The powers will apply to so-called “trigger events”.  This essentially involves a person gaining control (including via low levels of shareholding) of a:

  • “qualifying entity”: a company, a limited liability partnership, any other body corporate, a partnership, an unincorporated association and a trust;
  • “qualifying asset”: land, tangible property; ideas, information or techniques with industrial, commercial or other economic value, such as trade secrets, databases, source code, algorithms, formulae, designs, plans, drawings and specifications, and software.

Control also includes the acquisition of material influence over a qualifying entity’s policy: the CMA has previously found material influence at shareholding levels well below 15%. Additionally, control may arise via the ability to direct or control the use of an asset to a greater extent than prior to acquisition.


The following three risk factors will be considered in determining the possibility of a national security risk:

1. Target” risk: does the acquisition involve an entity or asset which could be used to undermine national security?

2. “Trigger event” risk: could the event give the acquirer the means to undermine the UK’s national security through disruption, espionage, inappropriate leverage or some other means? 

3. “Acquirer” risk: could the acquirer use its control over the target to undermine national security?
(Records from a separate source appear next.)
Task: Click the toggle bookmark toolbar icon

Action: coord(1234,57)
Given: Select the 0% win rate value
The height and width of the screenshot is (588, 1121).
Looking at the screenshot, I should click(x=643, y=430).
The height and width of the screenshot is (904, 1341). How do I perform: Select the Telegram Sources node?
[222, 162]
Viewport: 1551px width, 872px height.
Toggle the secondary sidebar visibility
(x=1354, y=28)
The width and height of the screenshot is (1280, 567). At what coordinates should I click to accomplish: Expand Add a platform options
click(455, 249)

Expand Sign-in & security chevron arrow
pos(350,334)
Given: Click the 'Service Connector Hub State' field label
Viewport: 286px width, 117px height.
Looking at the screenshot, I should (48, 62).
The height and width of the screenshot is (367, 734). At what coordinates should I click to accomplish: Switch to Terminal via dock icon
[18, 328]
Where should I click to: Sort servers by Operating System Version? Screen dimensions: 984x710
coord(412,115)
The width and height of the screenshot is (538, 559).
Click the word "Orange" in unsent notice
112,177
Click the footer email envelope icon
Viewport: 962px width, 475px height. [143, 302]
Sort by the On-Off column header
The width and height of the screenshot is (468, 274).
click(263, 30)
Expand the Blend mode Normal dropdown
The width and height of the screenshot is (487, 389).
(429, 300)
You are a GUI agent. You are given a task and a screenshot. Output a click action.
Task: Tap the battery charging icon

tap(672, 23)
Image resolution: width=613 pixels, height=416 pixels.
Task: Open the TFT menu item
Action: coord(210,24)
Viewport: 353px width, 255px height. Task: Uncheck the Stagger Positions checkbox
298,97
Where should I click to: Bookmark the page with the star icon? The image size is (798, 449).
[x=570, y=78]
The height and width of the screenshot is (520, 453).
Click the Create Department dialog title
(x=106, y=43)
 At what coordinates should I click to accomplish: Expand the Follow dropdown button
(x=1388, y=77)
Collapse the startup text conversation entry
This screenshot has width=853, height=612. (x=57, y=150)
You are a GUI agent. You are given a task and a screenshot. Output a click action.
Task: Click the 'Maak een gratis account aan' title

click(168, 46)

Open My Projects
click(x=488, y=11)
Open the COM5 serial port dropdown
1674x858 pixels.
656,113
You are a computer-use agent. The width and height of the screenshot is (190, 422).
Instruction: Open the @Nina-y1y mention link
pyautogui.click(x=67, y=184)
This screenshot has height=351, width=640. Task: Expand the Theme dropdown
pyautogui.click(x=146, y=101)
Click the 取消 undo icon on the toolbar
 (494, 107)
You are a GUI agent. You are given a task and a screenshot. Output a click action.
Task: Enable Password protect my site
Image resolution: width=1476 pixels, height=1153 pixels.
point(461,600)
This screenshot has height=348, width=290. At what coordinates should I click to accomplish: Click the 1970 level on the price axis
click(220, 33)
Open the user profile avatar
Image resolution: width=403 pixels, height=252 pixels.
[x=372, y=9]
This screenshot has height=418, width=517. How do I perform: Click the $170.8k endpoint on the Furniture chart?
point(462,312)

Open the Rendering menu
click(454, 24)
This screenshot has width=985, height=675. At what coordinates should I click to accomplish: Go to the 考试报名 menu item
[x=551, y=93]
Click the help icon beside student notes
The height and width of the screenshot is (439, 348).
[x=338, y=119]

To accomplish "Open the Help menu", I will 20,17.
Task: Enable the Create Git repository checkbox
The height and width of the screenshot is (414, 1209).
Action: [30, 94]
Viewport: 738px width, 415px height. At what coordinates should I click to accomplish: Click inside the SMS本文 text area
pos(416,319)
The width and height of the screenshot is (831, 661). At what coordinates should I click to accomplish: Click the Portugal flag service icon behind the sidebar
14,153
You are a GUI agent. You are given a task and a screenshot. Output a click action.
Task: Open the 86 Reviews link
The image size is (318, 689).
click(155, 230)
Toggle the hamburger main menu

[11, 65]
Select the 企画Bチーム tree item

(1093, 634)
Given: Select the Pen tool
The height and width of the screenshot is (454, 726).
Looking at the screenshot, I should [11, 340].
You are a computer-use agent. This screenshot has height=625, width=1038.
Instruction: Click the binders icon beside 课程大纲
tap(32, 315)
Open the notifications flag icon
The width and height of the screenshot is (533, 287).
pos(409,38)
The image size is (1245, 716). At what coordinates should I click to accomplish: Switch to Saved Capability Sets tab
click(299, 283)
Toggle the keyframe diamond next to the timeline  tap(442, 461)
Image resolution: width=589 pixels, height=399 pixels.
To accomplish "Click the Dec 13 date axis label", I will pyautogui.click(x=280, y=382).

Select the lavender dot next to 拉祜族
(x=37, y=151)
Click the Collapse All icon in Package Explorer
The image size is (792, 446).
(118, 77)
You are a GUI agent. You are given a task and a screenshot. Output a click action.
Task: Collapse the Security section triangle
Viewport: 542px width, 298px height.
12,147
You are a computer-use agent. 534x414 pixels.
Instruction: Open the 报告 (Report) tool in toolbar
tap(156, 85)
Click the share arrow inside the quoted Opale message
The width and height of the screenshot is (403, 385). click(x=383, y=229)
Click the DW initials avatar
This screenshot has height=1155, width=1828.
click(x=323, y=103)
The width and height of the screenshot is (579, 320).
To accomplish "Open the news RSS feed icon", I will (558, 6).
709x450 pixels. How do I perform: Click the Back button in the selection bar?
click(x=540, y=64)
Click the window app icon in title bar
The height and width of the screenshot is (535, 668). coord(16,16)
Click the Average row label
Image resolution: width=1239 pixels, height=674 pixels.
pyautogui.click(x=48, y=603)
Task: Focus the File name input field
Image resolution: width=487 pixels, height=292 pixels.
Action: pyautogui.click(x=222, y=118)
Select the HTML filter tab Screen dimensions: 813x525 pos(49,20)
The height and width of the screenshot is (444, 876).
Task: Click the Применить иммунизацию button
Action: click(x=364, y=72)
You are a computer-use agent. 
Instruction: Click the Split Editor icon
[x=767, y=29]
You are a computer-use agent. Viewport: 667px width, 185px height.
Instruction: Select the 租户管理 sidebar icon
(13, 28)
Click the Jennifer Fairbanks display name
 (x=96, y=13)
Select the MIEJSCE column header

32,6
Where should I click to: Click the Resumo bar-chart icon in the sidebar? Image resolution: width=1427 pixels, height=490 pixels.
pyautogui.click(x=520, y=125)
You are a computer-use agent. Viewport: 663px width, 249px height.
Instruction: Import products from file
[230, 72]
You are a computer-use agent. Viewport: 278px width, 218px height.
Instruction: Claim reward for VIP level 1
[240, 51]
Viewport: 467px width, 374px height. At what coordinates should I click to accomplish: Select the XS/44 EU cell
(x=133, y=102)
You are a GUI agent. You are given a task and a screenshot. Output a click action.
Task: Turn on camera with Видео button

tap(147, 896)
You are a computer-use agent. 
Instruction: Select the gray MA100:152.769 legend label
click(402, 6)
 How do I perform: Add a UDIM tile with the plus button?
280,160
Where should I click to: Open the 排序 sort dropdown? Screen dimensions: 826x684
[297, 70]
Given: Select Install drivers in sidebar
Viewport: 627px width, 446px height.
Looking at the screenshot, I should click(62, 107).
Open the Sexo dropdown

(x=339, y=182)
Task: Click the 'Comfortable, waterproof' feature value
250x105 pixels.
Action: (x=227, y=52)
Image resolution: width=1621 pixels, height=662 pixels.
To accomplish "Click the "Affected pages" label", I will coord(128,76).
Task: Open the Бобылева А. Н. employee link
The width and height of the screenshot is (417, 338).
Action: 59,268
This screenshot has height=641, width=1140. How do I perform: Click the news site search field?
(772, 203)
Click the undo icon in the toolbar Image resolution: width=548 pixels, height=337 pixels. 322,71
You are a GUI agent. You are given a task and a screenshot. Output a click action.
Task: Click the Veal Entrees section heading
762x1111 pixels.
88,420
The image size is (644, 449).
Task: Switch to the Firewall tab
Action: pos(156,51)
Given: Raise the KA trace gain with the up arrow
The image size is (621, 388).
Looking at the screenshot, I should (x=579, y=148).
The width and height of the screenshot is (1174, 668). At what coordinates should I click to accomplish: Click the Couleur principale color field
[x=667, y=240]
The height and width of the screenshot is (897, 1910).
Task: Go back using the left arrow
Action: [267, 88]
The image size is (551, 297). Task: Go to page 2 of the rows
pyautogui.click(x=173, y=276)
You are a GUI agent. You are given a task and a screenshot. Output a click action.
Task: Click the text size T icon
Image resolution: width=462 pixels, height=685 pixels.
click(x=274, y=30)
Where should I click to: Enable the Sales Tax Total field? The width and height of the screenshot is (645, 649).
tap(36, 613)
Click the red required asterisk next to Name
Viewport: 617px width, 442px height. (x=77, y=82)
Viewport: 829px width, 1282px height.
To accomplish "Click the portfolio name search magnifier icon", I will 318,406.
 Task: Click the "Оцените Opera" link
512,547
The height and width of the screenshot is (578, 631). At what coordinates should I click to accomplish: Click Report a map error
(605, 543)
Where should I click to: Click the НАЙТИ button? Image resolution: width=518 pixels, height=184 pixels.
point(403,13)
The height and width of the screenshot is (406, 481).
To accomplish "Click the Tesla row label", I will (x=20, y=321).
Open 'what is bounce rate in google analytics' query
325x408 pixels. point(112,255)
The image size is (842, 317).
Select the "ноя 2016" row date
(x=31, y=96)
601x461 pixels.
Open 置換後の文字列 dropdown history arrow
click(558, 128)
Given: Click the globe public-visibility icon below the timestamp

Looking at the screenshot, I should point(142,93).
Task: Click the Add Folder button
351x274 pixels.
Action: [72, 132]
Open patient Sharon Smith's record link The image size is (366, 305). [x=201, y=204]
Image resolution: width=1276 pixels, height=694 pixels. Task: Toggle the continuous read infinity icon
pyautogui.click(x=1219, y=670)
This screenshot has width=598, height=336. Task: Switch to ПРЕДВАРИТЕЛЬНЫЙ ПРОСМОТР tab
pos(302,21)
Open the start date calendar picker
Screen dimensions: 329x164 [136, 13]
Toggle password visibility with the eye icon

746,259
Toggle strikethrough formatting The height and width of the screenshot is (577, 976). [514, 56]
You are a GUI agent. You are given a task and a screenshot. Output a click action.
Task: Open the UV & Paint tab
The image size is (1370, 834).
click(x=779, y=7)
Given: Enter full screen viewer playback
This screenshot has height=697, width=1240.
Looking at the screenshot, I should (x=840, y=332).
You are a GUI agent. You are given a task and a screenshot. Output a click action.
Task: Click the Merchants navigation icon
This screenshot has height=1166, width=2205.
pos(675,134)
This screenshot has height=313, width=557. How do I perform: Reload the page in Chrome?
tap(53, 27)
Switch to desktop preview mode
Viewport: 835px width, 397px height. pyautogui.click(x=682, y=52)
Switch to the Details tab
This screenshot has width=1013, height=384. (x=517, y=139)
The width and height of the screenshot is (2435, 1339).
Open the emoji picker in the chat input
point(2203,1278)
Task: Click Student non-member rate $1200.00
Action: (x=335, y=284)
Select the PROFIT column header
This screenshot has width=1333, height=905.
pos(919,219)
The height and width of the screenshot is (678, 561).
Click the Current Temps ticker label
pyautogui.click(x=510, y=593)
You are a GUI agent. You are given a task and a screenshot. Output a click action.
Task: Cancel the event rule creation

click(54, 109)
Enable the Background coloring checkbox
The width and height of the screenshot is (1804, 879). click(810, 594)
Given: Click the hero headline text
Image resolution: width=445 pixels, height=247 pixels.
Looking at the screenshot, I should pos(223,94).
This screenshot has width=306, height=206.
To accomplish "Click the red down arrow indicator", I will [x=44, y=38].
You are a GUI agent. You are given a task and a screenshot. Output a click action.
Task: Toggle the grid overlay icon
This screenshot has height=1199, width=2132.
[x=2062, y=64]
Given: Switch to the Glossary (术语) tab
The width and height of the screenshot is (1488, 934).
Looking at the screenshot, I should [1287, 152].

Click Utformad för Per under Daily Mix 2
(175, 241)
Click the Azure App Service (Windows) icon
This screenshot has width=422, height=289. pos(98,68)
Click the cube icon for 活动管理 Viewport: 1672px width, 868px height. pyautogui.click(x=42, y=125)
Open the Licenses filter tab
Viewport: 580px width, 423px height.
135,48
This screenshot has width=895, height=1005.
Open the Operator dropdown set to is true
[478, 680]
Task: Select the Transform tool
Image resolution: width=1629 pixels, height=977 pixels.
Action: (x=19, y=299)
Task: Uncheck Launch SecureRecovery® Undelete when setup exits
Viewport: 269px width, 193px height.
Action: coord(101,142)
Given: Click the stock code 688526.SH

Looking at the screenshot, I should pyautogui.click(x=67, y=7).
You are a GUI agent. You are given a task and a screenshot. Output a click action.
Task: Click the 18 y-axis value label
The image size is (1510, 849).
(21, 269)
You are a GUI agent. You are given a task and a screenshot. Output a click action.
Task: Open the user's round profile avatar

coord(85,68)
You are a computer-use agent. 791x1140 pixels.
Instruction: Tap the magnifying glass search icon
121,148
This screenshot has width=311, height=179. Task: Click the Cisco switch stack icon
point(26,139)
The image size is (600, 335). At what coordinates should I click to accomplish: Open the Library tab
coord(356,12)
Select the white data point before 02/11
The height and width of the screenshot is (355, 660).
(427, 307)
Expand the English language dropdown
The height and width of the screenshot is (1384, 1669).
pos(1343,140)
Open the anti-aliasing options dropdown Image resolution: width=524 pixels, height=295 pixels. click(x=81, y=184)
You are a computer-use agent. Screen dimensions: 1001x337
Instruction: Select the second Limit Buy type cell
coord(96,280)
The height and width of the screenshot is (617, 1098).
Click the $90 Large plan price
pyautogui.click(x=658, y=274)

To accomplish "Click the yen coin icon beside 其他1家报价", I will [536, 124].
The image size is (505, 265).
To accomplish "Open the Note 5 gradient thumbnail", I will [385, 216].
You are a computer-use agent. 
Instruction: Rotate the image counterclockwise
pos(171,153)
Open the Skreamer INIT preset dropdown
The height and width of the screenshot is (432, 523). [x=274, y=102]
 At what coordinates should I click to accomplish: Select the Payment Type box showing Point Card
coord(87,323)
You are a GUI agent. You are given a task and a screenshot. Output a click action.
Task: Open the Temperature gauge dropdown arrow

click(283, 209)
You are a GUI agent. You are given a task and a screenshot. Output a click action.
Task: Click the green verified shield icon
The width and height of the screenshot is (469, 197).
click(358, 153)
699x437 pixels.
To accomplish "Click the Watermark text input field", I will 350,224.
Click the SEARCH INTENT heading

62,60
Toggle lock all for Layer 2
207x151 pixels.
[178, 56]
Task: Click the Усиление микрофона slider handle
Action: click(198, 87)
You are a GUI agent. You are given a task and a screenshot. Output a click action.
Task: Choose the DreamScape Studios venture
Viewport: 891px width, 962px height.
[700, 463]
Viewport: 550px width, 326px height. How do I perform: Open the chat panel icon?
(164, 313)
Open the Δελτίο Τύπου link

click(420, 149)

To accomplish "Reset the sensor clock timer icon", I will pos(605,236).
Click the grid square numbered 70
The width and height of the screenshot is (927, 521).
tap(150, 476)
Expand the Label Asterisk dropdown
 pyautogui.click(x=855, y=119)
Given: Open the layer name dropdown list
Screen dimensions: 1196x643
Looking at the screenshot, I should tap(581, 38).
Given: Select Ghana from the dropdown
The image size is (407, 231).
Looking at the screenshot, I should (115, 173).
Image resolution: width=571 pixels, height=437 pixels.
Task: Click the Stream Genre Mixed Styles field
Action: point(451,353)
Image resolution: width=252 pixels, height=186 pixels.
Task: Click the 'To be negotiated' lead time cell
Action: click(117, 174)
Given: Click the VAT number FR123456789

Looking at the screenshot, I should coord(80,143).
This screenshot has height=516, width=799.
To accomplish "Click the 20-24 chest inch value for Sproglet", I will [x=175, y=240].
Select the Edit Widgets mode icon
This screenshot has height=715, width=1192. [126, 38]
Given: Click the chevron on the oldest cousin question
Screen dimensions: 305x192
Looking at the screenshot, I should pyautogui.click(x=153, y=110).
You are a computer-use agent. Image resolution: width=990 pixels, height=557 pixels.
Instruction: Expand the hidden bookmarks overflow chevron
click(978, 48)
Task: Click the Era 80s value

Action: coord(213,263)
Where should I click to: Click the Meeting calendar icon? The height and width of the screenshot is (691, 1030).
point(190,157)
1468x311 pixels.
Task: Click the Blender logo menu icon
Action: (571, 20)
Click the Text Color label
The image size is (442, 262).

Exercise of the call-in power should not be taken as equal to a determination that the acquirer is hostile: the “target” and “trigger event” risks are just as relevant to the assessment. 


  • The Government will now consult on the sectors  which should face mandatory notification.  These will be deemed “notifiable acquisitions”. 
  • These sectors include: Civil Nuclear; Communications; Data Infrastructure; Defence; Energy; Transport; Artificial Intelligence; Autonomous Robotics; Computing Hardware; Cryptographic Authentication; Advanced Materials; Quantum Technologies; Engineering Biology; Critical Suppliers to Government; Critical Suppliers to the Emergency Services; Military or Dual-Use Technologies; and Satellite and Space Technologies.
  • These sectors are defined in the consultation document available here. The consultation closes on 6 January 2021.


  • Initial screening of notification: maximum 30 working days to decide whether to issue a ‘call-in’ notice.
  • If Government issues a ‘call-in’ notice, it will complete its national security assessment in 30 working days, which can be extended by a further 45 working days and extended further if necessary.
  • Review will not have a suspensory effect (unless the Government orders otherwise).  In the case of a notifiable acquisition, however, it must not be completed until clearance is given.
  • Other than prohibition, potential conditions that might be imposed on problematic deals include:
  • Restriction of access to commercial information
  • Altering the amount of shares for acquisition;
  • Controlling access to certain operational sites or works.


  • Examples of non-compliance?
  • Completing a notifiable acquisition without approval.
  • Failure to comply with an ‘interim order’ (preventing action which might prejudice assessment under a ‘call-in’ notice) or a ‘final order’ (order following national security assessment).
  • Fines of up to 5% of worldwide turnover or £10 million (whichever is the greater).
  • Imprisonment for up to 5 years.
  • Completion of notifiable acquisitions without approval (or otherwise than in accordance with a final order) will be void.


Companies and associations active in the sectors listed above may wish to submit comments, arguing that the national security risks created by transactions in their sector do not justify inclusion in the mandatory notification regime.  Such comments should be submitted by 6 January 2021.

The Bill was introduced to the House of Commons this week at its first reading.  Dates for second reading and subsequent stages have not yet been set.  Once the Bill passes through both the House of Commons, and House of Lords, it will proceed to royal assent and then become law.  The current consultation on sectors, as well as the Bill’s passage through parliamentary stages may result in amendments to the text of the Bill.